AUTO-ANTIBODY DEPENDENT ACTIVATION OF THE AUTOLOGOUS CLASSICAL COMPLEMENT PATHWAY BY GUINEA-PIG RED-CELLS TREATED WITH INFLUENZA-VIRUS OR NEURAMINIDASE - INVITRO AND INVIVO STUDY

Abstract

Guinea pig erythrocytes that had been exposed to influenza A virus or Vibrio cholerae neuraminidase activated the classical complement pathway in autologous serum. Because all viral particles were eluted from the treated cells, activation was not dependent on antiviral antibodies or on the particles themselves. After a threshold of 45-55% desialation, had been reached, the relative capacity of treated cells to activate complement increased very rapidly with desialation. Desialation unmasked sites on which natural auto-antibodies of the IgM class were fixed. Antibody fixation on the membrane led to complement component C3b deposition on the cell membrane and activation of the classical complement sequence then cell lysis.
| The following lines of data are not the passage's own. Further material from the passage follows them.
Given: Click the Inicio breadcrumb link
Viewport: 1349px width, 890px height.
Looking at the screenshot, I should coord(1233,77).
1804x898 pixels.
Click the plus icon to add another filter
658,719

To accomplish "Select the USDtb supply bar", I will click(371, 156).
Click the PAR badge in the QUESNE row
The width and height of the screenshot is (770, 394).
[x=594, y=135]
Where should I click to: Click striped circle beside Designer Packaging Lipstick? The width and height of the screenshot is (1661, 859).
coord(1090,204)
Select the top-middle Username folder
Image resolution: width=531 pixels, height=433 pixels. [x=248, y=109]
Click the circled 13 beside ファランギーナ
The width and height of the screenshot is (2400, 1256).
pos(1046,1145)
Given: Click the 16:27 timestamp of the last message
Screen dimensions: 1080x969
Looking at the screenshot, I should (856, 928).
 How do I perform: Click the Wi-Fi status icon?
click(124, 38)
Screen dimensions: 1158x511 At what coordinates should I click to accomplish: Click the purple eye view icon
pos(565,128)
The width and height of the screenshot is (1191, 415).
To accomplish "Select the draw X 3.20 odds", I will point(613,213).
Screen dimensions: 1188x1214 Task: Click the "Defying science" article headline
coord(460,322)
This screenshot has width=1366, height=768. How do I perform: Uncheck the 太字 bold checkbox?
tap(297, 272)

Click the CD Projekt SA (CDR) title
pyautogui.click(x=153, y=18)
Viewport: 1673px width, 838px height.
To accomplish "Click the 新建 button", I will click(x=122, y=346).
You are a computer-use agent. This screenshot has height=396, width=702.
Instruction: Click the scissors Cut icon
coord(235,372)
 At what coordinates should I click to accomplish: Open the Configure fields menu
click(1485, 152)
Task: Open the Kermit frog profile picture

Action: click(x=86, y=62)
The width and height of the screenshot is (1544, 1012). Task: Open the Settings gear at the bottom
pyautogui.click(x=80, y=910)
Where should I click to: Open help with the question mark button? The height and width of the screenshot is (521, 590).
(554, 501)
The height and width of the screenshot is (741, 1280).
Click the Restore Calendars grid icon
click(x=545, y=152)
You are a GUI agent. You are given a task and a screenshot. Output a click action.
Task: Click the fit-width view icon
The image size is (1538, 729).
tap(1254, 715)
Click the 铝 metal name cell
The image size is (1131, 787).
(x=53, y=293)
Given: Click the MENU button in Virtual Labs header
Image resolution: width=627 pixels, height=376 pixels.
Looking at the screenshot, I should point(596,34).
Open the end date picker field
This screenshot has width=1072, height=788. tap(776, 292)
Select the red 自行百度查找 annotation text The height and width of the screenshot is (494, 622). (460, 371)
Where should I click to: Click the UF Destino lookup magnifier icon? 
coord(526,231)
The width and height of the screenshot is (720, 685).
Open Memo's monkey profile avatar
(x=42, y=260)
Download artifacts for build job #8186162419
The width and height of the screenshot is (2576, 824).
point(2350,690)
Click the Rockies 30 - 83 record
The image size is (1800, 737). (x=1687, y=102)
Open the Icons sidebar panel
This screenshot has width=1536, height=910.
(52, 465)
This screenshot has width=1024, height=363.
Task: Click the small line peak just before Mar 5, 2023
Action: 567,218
The relevance of in vitro lysis of desialated cells to in vivo clearance of these cells is not certain because C4-deficient guinea pigs were able to eliminate desialated cells from the blood stream as efficiently as did normal guinea pigs. Membrane desialation occurring during myxovirus infection could lead to autoimmunity and tissue changes, as well as to recovery by eliminating virus-modified cells.